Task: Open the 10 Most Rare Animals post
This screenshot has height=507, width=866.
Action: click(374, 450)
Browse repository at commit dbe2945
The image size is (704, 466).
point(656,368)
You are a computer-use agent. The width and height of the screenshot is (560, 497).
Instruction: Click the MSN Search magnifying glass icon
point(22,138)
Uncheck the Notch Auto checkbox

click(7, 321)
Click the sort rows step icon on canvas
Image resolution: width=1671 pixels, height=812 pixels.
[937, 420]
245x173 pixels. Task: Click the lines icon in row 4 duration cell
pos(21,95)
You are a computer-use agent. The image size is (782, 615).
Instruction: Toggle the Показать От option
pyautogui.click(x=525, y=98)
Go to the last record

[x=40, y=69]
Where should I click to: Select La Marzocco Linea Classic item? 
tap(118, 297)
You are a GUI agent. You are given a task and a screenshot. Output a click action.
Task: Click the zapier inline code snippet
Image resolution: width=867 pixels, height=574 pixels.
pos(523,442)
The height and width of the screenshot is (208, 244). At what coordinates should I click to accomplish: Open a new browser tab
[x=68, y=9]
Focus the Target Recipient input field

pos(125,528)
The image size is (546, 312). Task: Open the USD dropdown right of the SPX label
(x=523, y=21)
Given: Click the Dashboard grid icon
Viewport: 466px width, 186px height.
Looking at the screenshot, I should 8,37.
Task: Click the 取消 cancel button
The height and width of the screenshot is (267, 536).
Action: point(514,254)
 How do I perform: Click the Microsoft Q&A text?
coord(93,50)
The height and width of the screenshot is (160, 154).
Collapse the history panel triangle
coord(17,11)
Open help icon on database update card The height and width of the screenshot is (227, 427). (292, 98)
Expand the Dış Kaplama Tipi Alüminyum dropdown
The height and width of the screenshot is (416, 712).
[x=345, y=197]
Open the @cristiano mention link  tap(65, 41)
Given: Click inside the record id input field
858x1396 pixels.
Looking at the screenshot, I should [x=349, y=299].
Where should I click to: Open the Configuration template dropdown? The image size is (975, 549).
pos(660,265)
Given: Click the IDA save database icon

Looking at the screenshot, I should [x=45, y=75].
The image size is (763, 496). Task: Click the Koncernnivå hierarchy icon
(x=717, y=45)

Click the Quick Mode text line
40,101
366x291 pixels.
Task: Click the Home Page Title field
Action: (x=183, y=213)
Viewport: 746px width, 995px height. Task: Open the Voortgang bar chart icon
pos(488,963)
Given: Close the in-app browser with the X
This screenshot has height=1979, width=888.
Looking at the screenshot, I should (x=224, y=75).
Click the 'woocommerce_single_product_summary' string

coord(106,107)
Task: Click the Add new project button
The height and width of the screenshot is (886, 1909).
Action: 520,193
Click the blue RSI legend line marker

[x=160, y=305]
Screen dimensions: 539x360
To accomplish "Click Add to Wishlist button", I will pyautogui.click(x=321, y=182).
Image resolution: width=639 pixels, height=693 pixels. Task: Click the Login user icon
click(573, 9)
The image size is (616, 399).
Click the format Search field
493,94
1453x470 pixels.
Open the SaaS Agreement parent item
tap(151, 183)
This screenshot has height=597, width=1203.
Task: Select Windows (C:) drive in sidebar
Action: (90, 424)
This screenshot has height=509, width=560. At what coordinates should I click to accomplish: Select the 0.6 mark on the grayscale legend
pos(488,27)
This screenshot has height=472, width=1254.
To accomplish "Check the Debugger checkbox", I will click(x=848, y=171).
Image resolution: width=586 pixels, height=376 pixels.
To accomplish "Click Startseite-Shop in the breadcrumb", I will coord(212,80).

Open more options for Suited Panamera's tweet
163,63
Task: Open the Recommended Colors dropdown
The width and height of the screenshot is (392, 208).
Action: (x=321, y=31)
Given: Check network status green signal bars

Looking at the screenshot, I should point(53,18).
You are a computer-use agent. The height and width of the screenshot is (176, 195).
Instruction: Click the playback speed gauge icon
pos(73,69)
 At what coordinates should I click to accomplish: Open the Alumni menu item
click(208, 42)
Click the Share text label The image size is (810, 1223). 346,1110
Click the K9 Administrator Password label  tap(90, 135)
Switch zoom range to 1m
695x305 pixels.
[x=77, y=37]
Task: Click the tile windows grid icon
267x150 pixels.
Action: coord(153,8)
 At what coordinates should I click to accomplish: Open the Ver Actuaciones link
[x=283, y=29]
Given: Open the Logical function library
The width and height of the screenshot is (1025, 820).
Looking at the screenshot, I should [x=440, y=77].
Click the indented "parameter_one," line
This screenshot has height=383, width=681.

- - -

## YOUR INSTRUCTIONS
How many of the lines above include the string "button"? Answer with the number only.

## RESULT BELOW
3